# Written request
Answer these questions from the passage on Massigli's 1944 "Third Force" proposal:
1. Which three countries was the "Third Force" to comprise?
2. Which regions of Germany did de Gaulle want London to support France annexing?
3. With whom did Massigli come into conflict in 1944?

# Given passage
↓↓↓

In the spring of 1944, Massigli on the behalf of General de Gaulle presented an offer to Prime Minister Winston Churchill and Foreign Secretary Sir Anthony Eden for a "Third Force" in the postwar world standing between the Soviet Union and the United States that was to comprise the United Kingdom, France and Belgium, which to integrate their defence and economic policies and jointly control the western half of Germany. The British were not initially interested in the proposal, while de Gaulle was always cool to the idea of British involvement in the "Third Force" concept, and had only agreed to British participation to allay Belgian concerns about post-war French domination. Moreover, de Gaulle had imposed as a precondition for British participation that London should support France annexing the Ruhr and Rhineland regions of Germany after the war, a demand the British rejected. In 1944, Massigli came into conflict with Gaston Palewski, de Gaulle's right-hand man, as Massigli wanted to report directly to General de Gaulle, a privilege that Palewski sought to eliminate.

↑↑↑

# Record list
↓↓↓

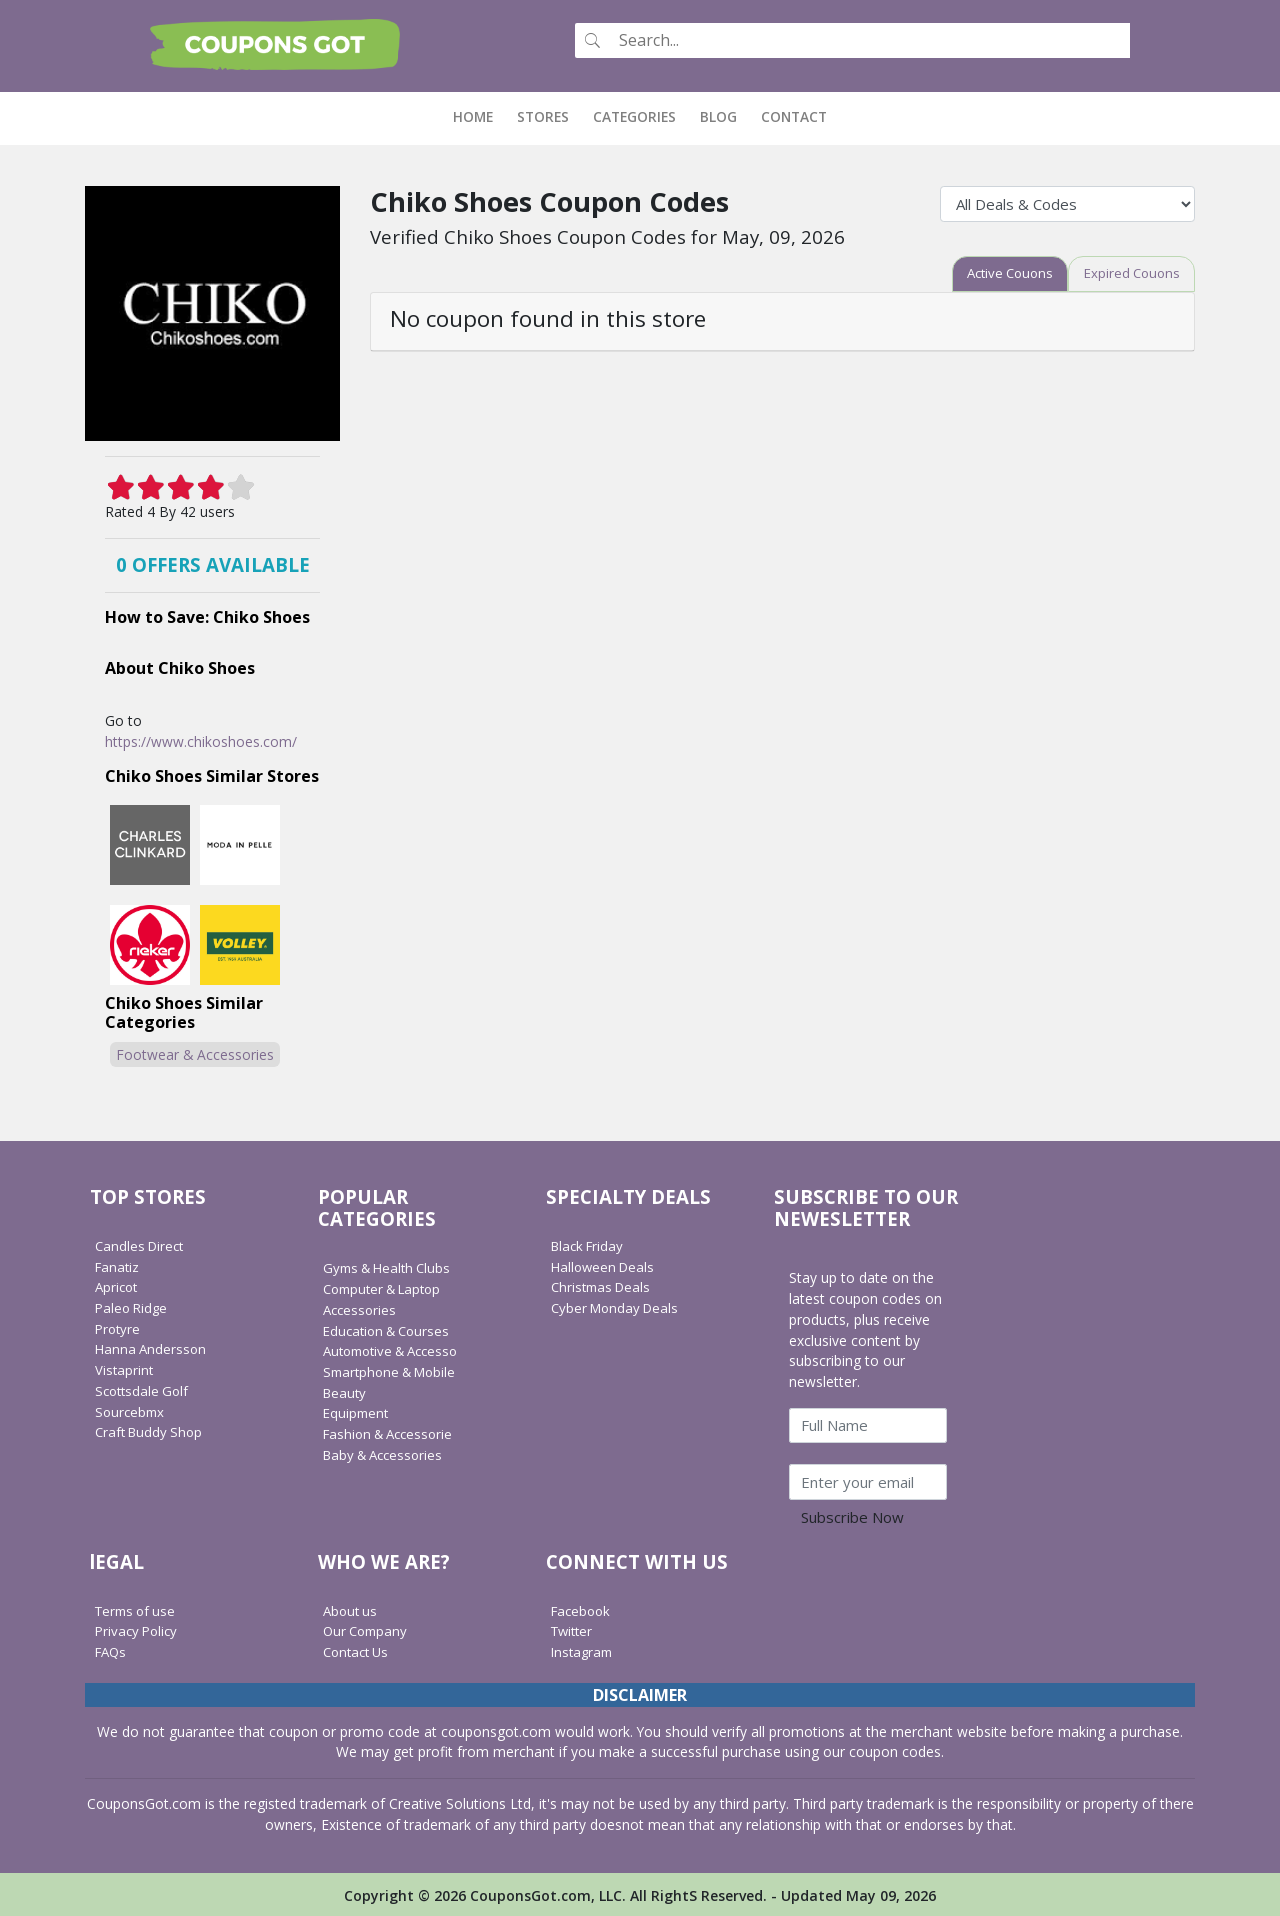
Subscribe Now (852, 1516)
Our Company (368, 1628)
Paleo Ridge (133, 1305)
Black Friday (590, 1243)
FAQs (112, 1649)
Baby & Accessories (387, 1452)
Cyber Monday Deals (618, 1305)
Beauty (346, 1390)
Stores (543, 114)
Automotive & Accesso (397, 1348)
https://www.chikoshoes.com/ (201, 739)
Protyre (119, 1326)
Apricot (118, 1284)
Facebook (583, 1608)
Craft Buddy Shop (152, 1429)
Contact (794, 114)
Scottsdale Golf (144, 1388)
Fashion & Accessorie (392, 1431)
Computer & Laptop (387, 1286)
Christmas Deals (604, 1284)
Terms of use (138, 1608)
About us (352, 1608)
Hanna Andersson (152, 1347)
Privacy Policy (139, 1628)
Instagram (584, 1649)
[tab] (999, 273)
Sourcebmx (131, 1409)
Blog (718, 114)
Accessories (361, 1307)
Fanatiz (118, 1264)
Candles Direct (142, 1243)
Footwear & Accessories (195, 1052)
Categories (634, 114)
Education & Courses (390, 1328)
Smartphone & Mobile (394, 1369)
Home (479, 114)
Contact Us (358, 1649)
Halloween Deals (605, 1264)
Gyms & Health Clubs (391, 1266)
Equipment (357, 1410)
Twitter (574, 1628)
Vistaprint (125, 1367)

↑↑↑

# Exercise answer
1. The United Kingdom, France and Belgium.
2. The Ruhr and Rhineland regions.
3. Gaston Palewski, de Gaulle's right-hand man.